O dito popular “a saúde começa pela boca” é comumente usado para valorizar a nossa alimentação como fonte de saúde. Atualmente, porém, a frase também é usada para se referir à boca como porta de entrada para as mais diversas doenças.

A ideia de que focos de infecção na boca podem causar problemas em outros órgãos do corpo não é nova, data do início do séc. XX. Por falta de comprovação científica, porém, acabou caindo em descrédito. Essa teoria só voltou a ter força nos últimos anos, devido às melhores técnicas de pesquisa, e encurtou a distância existente entre a odontologia e a medicina.

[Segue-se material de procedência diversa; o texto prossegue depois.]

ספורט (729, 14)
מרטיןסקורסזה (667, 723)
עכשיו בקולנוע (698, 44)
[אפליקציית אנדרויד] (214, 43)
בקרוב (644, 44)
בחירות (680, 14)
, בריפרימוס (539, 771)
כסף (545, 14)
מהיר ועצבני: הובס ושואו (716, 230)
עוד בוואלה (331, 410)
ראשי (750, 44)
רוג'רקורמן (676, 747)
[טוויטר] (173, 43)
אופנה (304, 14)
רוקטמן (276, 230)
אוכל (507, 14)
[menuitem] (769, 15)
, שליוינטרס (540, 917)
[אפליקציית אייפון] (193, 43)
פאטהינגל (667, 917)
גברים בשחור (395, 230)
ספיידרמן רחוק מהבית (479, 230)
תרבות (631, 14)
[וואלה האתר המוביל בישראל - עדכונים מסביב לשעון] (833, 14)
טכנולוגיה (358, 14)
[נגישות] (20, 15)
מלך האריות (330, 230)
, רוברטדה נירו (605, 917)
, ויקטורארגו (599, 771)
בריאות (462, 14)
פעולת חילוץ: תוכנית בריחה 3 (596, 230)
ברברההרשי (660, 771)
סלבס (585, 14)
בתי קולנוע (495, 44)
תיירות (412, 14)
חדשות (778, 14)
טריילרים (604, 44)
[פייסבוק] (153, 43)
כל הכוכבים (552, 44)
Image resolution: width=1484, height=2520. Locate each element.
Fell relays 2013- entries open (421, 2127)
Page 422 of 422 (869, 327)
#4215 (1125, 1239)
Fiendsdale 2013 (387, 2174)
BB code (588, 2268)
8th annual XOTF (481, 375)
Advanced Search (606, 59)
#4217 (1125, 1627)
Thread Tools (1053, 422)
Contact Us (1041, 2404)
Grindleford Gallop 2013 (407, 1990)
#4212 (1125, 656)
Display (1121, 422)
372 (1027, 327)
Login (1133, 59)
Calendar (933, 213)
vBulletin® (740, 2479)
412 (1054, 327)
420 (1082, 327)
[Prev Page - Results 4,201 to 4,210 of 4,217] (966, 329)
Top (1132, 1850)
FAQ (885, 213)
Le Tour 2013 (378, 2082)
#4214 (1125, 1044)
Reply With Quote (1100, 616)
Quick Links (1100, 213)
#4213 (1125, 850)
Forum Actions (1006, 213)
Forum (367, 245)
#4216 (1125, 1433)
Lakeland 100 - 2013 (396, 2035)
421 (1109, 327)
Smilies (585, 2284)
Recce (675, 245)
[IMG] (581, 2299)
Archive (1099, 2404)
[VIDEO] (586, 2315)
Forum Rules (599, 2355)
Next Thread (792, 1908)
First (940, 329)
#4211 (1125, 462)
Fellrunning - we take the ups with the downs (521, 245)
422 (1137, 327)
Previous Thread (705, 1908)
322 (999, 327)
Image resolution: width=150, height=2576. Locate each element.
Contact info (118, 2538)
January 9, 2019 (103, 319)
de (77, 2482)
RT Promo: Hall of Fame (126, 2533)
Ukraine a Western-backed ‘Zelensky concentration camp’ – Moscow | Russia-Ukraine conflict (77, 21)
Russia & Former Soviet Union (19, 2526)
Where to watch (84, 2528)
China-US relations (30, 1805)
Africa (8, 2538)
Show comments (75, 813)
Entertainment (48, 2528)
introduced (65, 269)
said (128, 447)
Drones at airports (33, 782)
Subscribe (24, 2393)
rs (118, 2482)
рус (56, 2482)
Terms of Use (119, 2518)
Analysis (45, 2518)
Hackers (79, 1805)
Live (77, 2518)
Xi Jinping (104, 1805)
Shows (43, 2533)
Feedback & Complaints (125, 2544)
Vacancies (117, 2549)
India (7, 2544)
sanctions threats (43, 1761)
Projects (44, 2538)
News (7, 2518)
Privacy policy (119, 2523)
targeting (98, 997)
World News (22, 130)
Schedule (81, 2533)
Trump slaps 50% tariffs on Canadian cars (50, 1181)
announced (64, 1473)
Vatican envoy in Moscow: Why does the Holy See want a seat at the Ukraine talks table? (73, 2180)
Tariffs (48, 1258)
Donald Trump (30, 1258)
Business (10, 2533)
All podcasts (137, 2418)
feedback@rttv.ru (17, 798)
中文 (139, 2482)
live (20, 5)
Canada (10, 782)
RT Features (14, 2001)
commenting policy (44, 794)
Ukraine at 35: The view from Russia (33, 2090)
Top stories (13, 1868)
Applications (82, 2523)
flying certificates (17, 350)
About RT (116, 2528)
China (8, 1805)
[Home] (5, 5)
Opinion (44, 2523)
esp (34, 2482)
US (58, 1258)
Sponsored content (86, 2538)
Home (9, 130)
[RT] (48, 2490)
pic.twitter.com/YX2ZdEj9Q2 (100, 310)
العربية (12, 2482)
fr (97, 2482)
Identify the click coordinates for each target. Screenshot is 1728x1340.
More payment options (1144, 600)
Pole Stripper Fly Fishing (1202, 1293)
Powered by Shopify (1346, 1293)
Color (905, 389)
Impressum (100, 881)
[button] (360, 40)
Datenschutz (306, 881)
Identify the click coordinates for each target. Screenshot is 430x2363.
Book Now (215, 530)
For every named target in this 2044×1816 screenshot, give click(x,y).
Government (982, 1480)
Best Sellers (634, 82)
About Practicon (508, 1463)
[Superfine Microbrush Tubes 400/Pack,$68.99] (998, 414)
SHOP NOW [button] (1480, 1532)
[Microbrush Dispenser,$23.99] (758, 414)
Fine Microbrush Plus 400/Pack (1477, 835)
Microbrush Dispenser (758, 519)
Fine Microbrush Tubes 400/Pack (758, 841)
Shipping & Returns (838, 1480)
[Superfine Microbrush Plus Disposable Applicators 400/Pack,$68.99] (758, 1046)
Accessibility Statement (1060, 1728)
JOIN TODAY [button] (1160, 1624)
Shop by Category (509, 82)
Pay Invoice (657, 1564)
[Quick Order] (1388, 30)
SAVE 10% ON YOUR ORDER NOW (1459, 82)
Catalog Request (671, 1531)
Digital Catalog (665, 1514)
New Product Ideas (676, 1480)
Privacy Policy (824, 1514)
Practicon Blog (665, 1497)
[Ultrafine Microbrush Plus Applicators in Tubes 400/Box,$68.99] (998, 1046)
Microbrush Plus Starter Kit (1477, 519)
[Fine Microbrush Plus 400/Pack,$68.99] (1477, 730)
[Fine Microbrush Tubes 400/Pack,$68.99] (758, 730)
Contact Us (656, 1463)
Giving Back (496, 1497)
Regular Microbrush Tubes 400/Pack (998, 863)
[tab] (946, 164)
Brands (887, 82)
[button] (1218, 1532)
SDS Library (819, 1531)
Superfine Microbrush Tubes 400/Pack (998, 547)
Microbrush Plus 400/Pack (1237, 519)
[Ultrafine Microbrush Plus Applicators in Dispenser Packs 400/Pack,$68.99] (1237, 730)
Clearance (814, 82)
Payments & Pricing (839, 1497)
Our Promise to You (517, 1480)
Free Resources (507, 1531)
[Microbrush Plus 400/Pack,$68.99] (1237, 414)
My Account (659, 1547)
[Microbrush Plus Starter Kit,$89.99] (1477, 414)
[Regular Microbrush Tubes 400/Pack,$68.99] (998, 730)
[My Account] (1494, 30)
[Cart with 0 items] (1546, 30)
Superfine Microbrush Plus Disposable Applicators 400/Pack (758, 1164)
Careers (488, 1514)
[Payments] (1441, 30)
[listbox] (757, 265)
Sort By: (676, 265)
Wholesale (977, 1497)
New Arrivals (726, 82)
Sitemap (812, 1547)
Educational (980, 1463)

A boca abriga cerca de 700 espécies de microrganismos, que, por diversos meios, alcançam a corrente sanguínea e chegam até outras partes do corpo. Assim acontece na endocardite bacteriana, quando as bactérias residentes na boca se alojam no coração e desencadeiam um perigoso processo infeccioso.

Pois não é apenas por essa via direta que uma doença na boca pode causar problemas no restante do corpo. O próprio sistema de defesa do indivíduo é capaz de causar diversas alterações no organismo. Para combater uma infecção na boca, o corpo produz e despeja na corrente sanguínea uma porção de substâncias, chamadas mediadores inflamatórios, que podem desencadear ou descontrolar doenças como o diabetes, câncer, parto prematuro, nascimento de bebê de baixo peso, disfunção sexual, doença de Alzheimer, doenças cardiovasculares, renais e respiratórias.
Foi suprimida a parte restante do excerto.